In the directive, the Pope stated: “I order that everything I have laid down in this Apostolic Letter issued Motu Proprio be fully observed, notwithstanding anything to the contrary.” Nevertheless, pro-life leaders are warning that the directives from the Pope must be followed and not ignored as has happened in the past.
American Life League President Judie Brown told LifeSiteNews, “We are going to issue a release demanding that each bishop comply with what the Holy Father has instructed.” She said that she’s watched for forty years as such heroic efforts by Pope John Paul II and Pope Benedict were frustrated. “Will the bishops pay attention? The track record is very dim.”

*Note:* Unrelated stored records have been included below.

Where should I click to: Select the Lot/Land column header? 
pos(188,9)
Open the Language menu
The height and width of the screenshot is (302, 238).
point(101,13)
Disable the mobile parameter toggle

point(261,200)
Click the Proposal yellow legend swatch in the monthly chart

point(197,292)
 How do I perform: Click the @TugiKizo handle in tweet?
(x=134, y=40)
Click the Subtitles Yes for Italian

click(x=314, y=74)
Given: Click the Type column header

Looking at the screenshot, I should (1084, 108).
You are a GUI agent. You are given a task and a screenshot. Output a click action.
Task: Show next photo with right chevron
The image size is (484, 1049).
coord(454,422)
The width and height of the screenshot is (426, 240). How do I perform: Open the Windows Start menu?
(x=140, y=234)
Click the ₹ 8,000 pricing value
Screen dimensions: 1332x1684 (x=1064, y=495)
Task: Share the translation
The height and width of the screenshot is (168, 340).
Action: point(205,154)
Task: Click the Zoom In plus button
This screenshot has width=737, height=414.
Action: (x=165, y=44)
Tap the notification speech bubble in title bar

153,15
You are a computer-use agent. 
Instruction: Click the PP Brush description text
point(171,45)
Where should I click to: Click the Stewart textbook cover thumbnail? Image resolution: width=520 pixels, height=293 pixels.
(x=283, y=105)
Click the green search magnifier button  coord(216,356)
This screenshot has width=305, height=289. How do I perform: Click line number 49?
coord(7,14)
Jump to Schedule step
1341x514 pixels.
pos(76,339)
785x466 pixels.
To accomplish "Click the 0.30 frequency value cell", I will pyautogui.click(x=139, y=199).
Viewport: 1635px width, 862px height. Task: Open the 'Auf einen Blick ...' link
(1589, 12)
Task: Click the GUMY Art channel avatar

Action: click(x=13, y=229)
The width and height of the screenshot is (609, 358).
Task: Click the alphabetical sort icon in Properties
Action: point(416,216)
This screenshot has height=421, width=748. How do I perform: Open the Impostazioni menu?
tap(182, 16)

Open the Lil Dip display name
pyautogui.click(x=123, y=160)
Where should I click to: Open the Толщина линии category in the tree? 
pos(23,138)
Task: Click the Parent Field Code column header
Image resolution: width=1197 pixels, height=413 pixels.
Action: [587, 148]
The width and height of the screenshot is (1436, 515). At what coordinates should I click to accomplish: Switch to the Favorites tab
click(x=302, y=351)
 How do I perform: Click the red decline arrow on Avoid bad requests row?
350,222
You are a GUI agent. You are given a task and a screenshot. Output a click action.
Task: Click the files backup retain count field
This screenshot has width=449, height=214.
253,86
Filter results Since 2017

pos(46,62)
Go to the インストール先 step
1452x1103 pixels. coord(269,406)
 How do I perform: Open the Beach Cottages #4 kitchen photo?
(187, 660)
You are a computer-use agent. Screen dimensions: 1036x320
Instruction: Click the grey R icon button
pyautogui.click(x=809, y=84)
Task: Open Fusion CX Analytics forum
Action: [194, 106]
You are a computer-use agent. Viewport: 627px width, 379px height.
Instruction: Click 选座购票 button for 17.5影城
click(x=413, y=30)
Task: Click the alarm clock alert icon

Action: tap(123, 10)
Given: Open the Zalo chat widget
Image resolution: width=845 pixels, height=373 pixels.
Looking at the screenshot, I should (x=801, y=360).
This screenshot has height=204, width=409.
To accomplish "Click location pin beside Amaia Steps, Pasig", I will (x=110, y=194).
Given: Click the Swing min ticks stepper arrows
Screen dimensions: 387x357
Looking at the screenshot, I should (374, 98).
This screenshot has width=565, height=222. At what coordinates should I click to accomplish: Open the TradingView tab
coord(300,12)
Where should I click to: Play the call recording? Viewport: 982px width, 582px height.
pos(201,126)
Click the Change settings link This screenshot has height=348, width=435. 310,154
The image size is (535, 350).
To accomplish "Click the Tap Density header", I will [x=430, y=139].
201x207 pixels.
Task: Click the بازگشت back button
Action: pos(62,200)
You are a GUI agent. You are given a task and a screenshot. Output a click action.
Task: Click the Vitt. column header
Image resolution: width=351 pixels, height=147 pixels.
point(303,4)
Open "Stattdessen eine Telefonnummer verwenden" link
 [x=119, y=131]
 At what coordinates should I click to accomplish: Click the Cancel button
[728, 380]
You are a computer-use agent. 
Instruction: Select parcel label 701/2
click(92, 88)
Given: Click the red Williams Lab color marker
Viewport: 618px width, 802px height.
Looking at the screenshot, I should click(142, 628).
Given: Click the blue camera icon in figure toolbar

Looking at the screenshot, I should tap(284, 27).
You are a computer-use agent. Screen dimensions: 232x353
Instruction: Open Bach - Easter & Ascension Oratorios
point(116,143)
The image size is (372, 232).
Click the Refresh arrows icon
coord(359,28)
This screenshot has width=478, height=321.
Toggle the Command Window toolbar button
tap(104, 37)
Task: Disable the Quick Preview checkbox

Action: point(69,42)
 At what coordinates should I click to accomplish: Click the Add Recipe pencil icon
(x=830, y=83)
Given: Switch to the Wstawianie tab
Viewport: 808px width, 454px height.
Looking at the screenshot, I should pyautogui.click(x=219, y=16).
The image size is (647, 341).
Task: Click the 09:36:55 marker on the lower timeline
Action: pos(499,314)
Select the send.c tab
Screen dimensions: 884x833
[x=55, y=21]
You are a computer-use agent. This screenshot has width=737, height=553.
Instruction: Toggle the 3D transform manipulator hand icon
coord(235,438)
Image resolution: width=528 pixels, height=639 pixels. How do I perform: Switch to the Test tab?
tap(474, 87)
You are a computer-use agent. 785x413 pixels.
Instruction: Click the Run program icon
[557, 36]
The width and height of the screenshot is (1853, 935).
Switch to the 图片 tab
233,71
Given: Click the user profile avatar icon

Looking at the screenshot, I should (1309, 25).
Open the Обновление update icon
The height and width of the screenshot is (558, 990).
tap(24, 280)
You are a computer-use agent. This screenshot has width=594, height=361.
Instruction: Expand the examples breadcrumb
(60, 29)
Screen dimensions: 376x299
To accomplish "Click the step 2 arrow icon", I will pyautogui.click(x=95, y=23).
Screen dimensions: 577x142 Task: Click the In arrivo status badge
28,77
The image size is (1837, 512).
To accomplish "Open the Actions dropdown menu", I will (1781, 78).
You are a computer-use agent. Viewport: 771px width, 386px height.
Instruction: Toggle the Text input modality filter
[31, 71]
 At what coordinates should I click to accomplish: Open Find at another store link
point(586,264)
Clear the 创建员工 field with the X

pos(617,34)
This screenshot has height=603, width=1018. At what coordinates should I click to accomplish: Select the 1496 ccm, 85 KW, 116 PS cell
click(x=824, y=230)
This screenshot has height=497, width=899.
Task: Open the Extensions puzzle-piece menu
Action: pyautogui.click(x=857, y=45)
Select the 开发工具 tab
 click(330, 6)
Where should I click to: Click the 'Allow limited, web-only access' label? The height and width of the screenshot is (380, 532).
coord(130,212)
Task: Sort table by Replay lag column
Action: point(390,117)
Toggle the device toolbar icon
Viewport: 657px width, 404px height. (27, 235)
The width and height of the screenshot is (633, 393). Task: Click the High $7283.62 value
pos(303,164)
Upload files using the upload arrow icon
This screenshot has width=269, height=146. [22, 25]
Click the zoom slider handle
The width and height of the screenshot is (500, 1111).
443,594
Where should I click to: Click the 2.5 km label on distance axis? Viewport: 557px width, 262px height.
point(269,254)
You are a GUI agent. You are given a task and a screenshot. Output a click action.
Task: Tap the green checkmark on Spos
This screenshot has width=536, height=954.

Fr. Shenan Boquet, president of Human Life International commented: “We must redouble our prayer for conversion within the Church. This will not be well received in some circles, and is likely to further expose existing crevasses that can no longer be hidden.”
Fr. Boquet explained the evolution of charity into what is today often an abusive practice. “Over the past few decades, the developing world has sadly seen a dramatic increase in the essential efforts of service to the poor being integrated with completely destructive and counterproductive anti-life assaults on those being served, and on their cultures,” he said.
“Emergency shelter somehow requires legalized abortion, food comes with condoms and incredible pressure to reduce birth rates, economic assistance requires adoption of a radical sexual and political agenda. More and more the message to the poor and suffering from the secular development industry is ‘we’ll help you, but you need to stop having children now and leave your traditions behind.’”
Stressing the need for the Pope’s new document, Fr. Boquet explained, “And sadly, too often the Church’s own agencies have not only not spoken up against this new normal in development, but they have at times even funded the groups who lead the trend. This Motu Proprio is an effort to rid this essential work of the Church of its ideological confusion, and to make it both more effective and more Catholic.”